▶ **About this task**: Print, exactly and without pictures, the lines from the one where "Instruction: Click the search magnifier icon" appears down to the end of the entries.

· · · · · · ·

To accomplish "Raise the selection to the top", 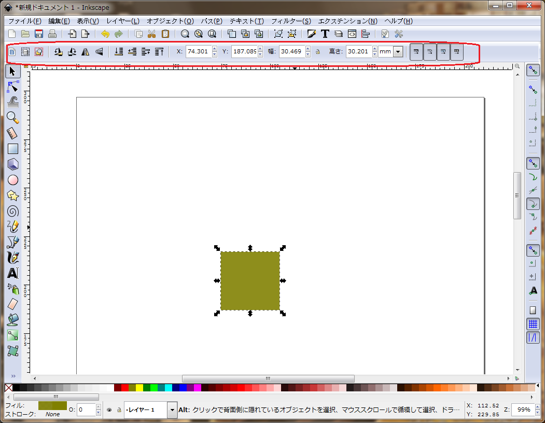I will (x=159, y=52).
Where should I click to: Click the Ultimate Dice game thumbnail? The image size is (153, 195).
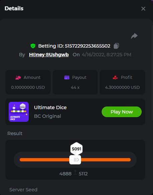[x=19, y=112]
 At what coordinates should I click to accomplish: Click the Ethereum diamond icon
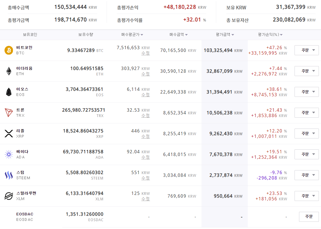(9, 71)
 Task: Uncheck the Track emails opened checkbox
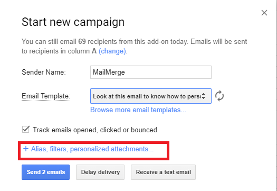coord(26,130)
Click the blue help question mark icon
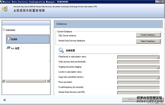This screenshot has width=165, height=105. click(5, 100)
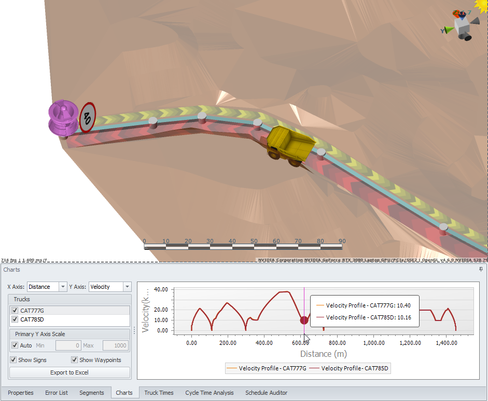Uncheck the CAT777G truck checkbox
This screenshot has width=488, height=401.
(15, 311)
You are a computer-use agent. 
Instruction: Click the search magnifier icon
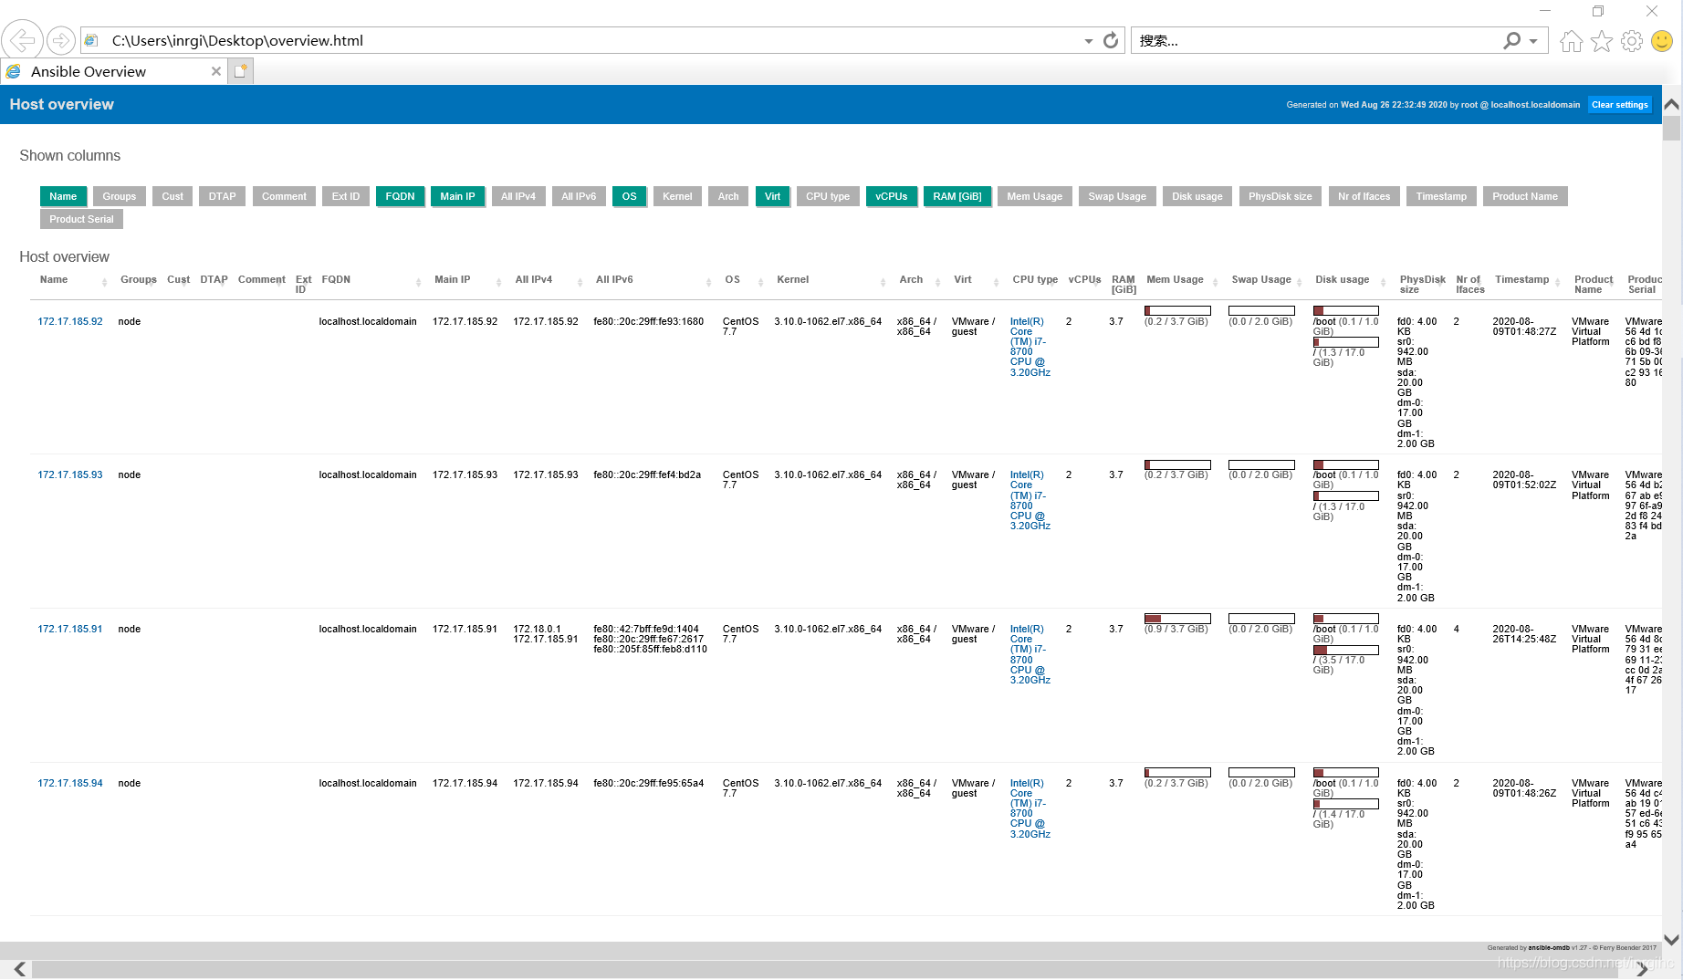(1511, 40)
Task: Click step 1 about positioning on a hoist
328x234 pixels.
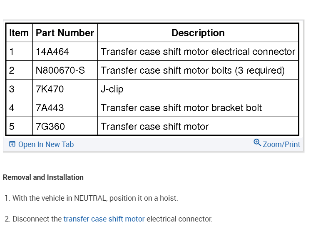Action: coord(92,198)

· · · · · · ·

▶ **Solution for this task**:
Instruction: Click the search magnifier icon
(1511, 40)
Task: Click step 1 about positioning on a hoist
328x234 pixels.
Action: coord(92,198)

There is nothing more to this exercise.